PySpecTools FAQ

This lists some of the most commonly used functionality, and most easily forgotten functions accessible to PySpecTools.

Creating an experiment

There are two main ways to create an AssignmentSession object, by creating the class directly, or by using the AssignmentSession.from_ascii() function.

The latter method is a higher-level option, and allows spectra to be read in directly from a variety of file formats. The former requires you to pass the spectrum as a pandas DataFrame as a positional argument.

Creating an FTB file

You can create FTB files (batch files used by QtFTM) from two sources, depending on the type (either u-lines, or an existing catalog file) both of which wrap around the LineList.to_ftb method.

For u-lines, I recommend using the AssignmentSession.create_uline_ftb_batch, or if you want to run a DR batch, AssignmentSession.create_uline_dr_batch. In both cases, there are a few keyword arguments that allow you to specify the conditions to carry out the batch, for example, the number of shots (shots), the dipole moment used for the RF attenuation (dipole), and the minimum distance between lines (gap).

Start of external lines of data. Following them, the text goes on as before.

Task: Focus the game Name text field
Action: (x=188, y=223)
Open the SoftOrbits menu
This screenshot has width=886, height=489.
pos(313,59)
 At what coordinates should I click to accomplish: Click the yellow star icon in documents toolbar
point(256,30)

For other FTB files, say from a .cat or .lin file, you will want to create LineList objects first and then use the LineList.to_ftb().

Instrumental RFI removal

Strong RFI are common in broadband spectra, which arise from instrument clocks and other electronic components. The ones that are most prevalent for us in the McCarthy group are typically identified by two characteristics: often razor sharp, and many of them occurring at near-integer frequencies that are unlikely molecular in origin (e.g. 16500.0000 MHz). PySpecTools has three approaches to managing these instrumental artifacts, the simplest being an automatic removal that looks for near integer frequencies (pyspectools.spectra.analysis.detect_artifacts function).

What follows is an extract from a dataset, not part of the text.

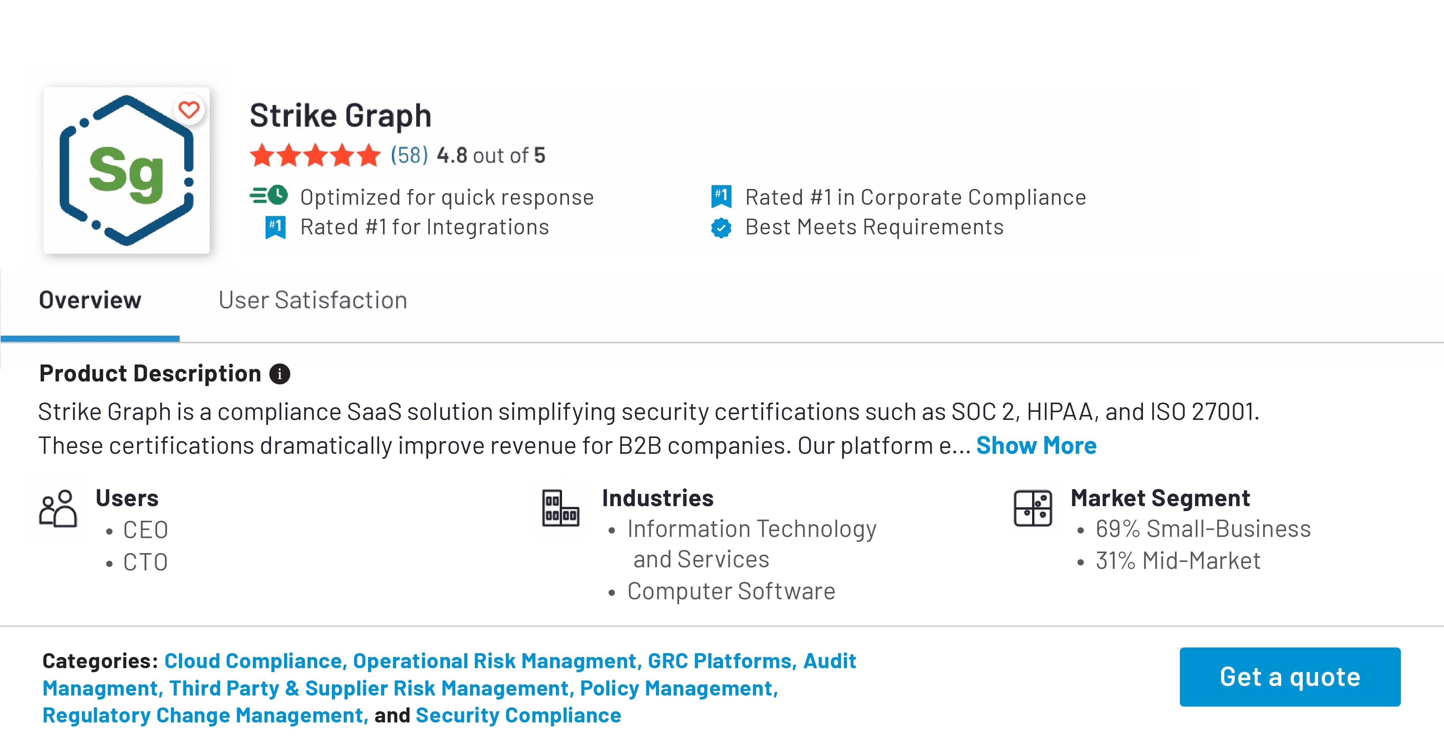The height and width of the screenshot is (754, 1444).
Task: Click the Market Segment grid icon
Action: click(1033, 508)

The next level of complexity is based on calculating sub-harmonics, and sum/difference-frequency combinations of sub-harmonics, based on some clock frequency. For our Keysight arbitrary waveform generator, we’ve found the most prominent artifacts are derived from the 65 GHz clock. The LineList.from_clock method was created for this purpose, which generates multiples of this clock frequency, and calculates every possible sum/difference combination of pairs based on this list. AssignmentSession.process_clock_spurs provides an interface to this function, which will automatically assign features found this way - it is recommended to run this function at the end of analysis once molecular features are exhausted, as these clock frequencies can be incredibly dense.

Finally, the most manual method is to create a artifact LineList object via the LineList.from_artifacts method. This takes a list of frequencies that the user specifies, and uses these to assign features as artifacts.

Report generation

Once you’ve done all the analysis, the fun part begins: writing the damn paper. The AssignmentSession.finalize_assignments function is not as final as it sounds, and the current behavior is to generate an HTML report for sharing, as well as an overview. This function will also generate a LaTeX table in the reports folder, which summarizes the findings of your experiment.

Currently, PySpecTools does not automatically write the paper for you.